→ Task to carry out: Output all of the entries below precisely as written.

(Data items)
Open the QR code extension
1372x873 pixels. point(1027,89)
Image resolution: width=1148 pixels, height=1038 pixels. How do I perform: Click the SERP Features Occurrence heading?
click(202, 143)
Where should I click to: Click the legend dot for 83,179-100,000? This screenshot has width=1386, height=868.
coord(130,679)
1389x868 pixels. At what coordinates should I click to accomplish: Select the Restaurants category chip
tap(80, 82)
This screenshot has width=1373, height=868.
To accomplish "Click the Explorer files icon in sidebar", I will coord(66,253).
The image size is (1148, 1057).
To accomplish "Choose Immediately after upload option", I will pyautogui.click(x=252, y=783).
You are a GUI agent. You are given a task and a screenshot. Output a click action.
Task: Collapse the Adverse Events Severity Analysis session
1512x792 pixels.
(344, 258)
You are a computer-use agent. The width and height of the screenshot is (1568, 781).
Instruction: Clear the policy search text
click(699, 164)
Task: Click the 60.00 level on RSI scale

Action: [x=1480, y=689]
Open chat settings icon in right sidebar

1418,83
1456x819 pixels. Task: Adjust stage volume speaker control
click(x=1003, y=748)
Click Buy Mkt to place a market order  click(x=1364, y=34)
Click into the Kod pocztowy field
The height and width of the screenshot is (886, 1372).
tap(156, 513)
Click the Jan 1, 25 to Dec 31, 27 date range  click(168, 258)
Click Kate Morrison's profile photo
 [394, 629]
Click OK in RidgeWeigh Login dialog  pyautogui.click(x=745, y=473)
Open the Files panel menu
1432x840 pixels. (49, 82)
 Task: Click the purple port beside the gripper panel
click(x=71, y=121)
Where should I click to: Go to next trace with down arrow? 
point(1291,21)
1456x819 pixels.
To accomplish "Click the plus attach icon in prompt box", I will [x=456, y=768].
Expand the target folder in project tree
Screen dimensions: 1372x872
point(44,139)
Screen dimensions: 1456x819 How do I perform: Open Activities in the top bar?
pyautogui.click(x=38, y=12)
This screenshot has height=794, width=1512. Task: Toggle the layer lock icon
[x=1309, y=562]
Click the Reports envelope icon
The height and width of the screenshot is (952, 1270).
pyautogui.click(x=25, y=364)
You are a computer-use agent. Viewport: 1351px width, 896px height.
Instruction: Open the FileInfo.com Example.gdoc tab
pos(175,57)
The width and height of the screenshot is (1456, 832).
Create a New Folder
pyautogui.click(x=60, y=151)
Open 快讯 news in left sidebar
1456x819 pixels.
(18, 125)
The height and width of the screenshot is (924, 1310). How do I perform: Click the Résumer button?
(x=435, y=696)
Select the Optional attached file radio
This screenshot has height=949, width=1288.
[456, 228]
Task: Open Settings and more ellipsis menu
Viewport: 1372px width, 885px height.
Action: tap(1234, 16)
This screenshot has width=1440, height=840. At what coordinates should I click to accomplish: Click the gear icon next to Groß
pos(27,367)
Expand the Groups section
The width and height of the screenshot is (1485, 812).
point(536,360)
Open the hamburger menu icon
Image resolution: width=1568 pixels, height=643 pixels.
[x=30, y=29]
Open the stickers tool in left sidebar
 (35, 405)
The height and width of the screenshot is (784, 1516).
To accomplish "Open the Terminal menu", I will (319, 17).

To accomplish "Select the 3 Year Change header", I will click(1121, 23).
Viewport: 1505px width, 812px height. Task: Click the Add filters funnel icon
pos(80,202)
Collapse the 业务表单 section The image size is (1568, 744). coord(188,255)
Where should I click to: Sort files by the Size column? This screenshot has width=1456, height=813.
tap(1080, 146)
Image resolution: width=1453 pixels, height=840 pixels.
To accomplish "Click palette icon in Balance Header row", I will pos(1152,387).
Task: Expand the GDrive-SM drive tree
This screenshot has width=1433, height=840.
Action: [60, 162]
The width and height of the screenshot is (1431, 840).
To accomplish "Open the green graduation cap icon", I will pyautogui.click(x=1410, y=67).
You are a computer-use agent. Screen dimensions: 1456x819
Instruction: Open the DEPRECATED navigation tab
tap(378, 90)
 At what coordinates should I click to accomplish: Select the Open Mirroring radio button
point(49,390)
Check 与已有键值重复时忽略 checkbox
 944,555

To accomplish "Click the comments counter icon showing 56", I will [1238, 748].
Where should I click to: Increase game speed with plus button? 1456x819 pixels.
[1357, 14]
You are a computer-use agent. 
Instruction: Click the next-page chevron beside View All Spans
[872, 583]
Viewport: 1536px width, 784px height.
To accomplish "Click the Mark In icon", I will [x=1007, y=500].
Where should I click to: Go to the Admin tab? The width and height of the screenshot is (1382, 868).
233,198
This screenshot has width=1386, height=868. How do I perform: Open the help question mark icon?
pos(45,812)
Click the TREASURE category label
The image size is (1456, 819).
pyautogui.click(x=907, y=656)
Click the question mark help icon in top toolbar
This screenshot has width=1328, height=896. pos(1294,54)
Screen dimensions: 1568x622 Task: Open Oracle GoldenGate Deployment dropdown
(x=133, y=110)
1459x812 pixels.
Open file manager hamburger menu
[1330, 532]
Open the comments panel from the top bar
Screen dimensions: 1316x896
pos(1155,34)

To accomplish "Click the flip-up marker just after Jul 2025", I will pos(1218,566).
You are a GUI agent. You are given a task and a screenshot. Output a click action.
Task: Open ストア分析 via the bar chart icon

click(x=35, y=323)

→ The answer:
Open the QR code extension
1372x873 pixels. point(1027,89)
Image resolution: width=1148 pixels, height=1038 pixels. How do I perform: Click the SERP Features Occurrence heading?
click(202, 143)
Where should I click to: Click the legend dot for 83,179-100,000? This screenshot has width=1386, height=868.
coord(130,679)
1389x868 pixels. At what coordinates should I click to accomplish: Select the Restaurants category chip
tap(80, 82)
This screenshot has width=1373, height=868.
To accomplish "Click the Explorer files icon in sidebar", I will coord(66,253).
The image size is (1148, 1057).
To accomplish "Choose Immediately after upload option", I will pyautogui.click(x=252, y=783).
You are a GUI agent. You are given a task and a screenshot. Output a click action.
Task: Collapse the Adverse Events Severity Analysis session
1512x792 pixels.
(344, 258)
You are a computer-use agent. The width and height of the screenshot is (1568, 781).
Instruction: Clear the policy search text
click(699, 164)
Task: Click the 60.00 level on RSI scale

Action: [x=1480, y=689]
Open chat settings icon in right sidebar

1418,83
1456x819 pixels. Task: Adjust stage volume speaker control
click(x=1003, y=748)
Click Buy Mkt to place a market order  click(x=1364, y=34)
Click into the Kod pocztowy field
The height and width of the screenshot is (886, 1372).
tap(156, 513)
Click the Jan 1, 25 to Dec 31, 27 date range  click(168, 258)
Click Kate Morrison's profile photo
 [394, 629]
Click OK in RidgeWeigh Login dialog  pyautogui.click(x=745, y=473)
Open the Files panel menu
1432x840 pixels. (49, 82)
 Task: Click the purple port beside the gripper panel
click(x=71, y=121)
Where should I click to: Go to next trace with down arrow? 
point(1291,21)
1456x819 pixels.
To accomplish "Click the plus attach icon in prompt box", I will [x=456, y=768].
Expand the target folder in project tree
Screen dimensions: 1372x872
point(44,139)
Screen dimensions: 1456x819 How do I perform: Open Activities in the top bar?
pyautogui.click(x=38, y=12)
This screenshot has height=794, width=1512. Task: Toggle the layer lock icon
[x=1309, y=562]
Click the Reports envelope icon
The height and width of the screenshot is (952, 1270).
pyautogui.click(x=25, y=364)
You are a computer-use agent. Viewport: 1351px width, 896px height.
Instruction: Open the FileInfo.com Example.gdoc tab
pos(175,57)
The width and height of the screenshot is (1456, 832).
Create a New Folder
pyautogui.click(x=60, y=151)
Open 快讯 news in left sidebar
1456x819 pixels.
(18, 125)
The height and width of the screenshot is (924, 1310). How do I perform: Click the Résumer button?
(x=435, y=696)
Select the Optional attached file radio
This screenshot has height=949, width=1288.
[456, 228]
Task: Open Settings and more ellipsis menu
Viewport: 1372px width, 885px height.
Action: tap(1234, 16)
This screenshot has width=1440, height=840. At what coordinates should I click to accomplish: Click the gear icon next to Groß
pos(27,367)
Expand the Groups section
The width and height of the screenshot is (1485, 812).
point(536,360)
Open the hamburger menu icon
Image resolution: width=1568 pixels, height=643 pixels.
[x=30, y=29]
Open the stickers tool in left sidebar
 (35, 405)
The height and width of the screenshot is (784, 1516).
To accomplish "Open the Terminal menu", I will (319, 17).

To accomplish "Select the 3 Year Change header", I will click(1121, 23).
Viewport: 1505px width, 812px height. Task: Click the Add filters funnel icon
pos(80,202)
Collapse the 业务表单 section The image size is (1568, 744). coord(188,255)
Where should I click to: Sort files by the Size column? This screenshot has width=1456, height=813.
tap(1080, 146)
Image resolution: width=1453 pixels, height=840 pixels.
To accomplish "Click palette icon in Balance Header row", I will pos(1152,387).
Task: Expand the GDrive-SM drive tree
This screenshot has width=1433, height=840.
Action: [60, 162]
The width and height of the screenshot is (1431, 840).
To accomplish "Open the green graduation cap icon", I will pyautogui.click(x=1410, y=67).
You are a computer-use agent. Screen dimensions: 1456x819
Instruction: Open the DEPRECATED navigation tab
tap(378, 90)
 At what coordinates should I click to accomplish: Select the Open Mirroring radio button
point(49,390)
Check 与已有键值重复时忽略 checkbox
 944,555

To accomplish "Click the comments counter icon showing 56", I will [1238, 748].
Where should I click to: Increase game speed with plus button? 1456x819 pixels.
[1357, 14]
You are a computer-use agent. 
Instruction: Click the next-page chevron beside View All Spans
[872, 583]
Viewport: 1536px width, 784px height.
To accomplish "Click the Mark In icon", I will [x=1007, y=500].
Where should I click to: Go to the Admin tab? The width and height of the screenshot is (1382, 868).
233,198
This screenshot has width=1386, height=868. How do I perform: Open the help question mark icon?
pos(45,812)
Click the TREASURE category label
The image size is (1456, 819).
pyautogui.click(x=907, y=656)
Click the question mark help icon in top toolbar
This screenshot has width=1328, height=896. pos(1294,54)
Screen dimensions: 1568x622 Task: Open Oracle GoldenGate Deployment dropdown
(x=133, y=110)
1459x812 pixels.
Open file manager hamburger menu
[1330, 532]
Open the comments panel from the top bar
Screen dimensions: 1316x896
pos(1155,34)

To accomplish "Click the flip-up marker just after Jul 2025", I will pos(1218,566).
You are a GUI agent. You are given a task and a screenshot. Output a click action.
Task: Open ストア分析 via the bar chart icon

click(x=35, y=323)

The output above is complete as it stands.